§ Data
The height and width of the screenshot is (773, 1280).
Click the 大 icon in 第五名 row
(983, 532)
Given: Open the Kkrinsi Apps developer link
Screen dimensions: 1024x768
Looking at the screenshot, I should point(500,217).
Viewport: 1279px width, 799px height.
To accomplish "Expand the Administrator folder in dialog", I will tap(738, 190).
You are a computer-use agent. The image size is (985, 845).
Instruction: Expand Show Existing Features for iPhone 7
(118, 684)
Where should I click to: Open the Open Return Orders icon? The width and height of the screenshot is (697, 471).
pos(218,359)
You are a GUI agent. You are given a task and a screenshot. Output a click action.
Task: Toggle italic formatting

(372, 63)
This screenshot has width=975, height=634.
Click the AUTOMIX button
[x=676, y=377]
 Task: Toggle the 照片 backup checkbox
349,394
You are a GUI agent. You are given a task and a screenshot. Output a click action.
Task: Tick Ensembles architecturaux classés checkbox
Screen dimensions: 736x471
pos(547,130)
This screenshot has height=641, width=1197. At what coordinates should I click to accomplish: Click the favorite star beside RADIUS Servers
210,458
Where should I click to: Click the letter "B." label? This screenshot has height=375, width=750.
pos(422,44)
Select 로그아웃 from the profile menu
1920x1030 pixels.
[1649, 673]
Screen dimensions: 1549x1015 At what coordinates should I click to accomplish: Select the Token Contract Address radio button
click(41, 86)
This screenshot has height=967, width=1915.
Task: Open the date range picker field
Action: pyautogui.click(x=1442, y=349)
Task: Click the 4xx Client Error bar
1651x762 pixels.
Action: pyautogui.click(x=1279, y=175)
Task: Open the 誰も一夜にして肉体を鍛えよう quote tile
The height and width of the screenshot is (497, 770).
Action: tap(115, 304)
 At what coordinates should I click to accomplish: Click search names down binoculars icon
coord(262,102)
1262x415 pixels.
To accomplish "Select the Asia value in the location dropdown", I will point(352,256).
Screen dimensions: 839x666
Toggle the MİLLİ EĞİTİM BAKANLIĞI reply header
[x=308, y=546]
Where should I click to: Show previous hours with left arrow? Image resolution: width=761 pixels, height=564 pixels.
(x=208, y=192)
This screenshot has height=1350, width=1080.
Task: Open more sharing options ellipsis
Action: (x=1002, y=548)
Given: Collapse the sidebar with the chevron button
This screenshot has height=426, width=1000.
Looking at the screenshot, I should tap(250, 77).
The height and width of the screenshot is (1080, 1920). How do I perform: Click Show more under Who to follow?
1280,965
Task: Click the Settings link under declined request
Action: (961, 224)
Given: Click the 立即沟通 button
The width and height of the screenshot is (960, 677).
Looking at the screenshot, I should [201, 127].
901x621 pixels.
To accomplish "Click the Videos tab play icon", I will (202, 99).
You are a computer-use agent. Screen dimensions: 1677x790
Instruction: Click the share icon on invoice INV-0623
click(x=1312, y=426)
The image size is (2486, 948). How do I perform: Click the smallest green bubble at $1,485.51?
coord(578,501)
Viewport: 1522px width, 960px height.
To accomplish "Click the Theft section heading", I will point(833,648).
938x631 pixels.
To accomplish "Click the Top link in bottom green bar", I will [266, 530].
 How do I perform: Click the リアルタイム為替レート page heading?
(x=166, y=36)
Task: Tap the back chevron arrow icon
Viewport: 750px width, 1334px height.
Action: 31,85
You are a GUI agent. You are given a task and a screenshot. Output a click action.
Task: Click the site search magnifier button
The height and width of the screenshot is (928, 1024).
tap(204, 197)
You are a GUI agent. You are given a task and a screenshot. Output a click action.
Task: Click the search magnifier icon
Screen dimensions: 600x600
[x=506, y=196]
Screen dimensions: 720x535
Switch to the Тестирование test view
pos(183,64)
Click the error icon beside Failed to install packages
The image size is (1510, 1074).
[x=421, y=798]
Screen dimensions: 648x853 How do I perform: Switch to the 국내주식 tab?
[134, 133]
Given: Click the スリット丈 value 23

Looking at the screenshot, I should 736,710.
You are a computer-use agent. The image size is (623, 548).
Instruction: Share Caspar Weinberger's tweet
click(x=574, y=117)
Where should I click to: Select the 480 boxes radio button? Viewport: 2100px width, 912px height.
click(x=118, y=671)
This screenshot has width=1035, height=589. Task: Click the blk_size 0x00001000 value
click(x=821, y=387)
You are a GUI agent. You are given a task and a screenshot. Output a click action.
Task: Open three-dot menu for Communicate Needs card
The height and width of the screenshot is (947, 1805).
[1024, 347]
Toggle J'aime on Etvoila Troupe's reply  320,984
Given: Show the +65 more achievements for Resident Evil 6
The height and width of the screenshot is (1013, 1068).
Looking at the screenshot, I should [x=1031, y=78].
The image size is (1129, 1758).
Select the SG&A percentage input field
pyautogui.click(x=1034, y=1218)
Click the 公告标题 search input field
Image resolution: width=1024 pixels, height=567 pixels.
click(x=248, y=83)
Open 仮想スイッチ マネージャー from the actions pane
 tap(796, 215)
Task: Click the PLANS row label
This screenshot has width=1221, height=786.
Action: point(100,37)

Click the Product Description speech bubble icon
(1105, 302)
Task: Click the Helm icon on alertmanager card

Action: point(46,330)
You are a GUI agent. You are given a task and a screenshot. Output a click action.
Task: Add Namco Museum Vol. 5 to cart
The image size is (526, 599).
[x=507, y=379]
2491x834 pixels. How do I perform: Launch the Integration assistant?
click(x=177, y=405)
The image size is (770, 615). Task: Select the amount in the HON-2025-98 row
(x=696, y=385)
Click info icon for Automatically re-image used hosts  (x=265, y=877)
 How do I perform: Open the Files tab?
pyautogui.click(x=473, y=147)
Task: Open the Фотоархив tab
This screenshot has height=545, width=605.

§ What to work on
Reply with nothing but the count of lines in the entries above that contain "computer".

§ Result below
3